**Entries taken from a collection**
-=-=-
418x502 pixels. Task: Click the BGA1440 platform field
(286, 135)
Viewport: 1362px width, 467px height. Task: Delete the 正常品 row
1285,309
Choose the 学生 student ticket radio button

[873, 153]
-=-=-
**REQUIREMENT**
What you return must match the records above exactly, line for line.

**TASK ANSWER**
418x502 pixels. Task: Click the BGA1440 platform field
(286, 135)
Viewport: 1362px width, 467px height. Task: Delete the 正常品 row
1285,309
Choose the 学生 student ticket radio button

[873, 153]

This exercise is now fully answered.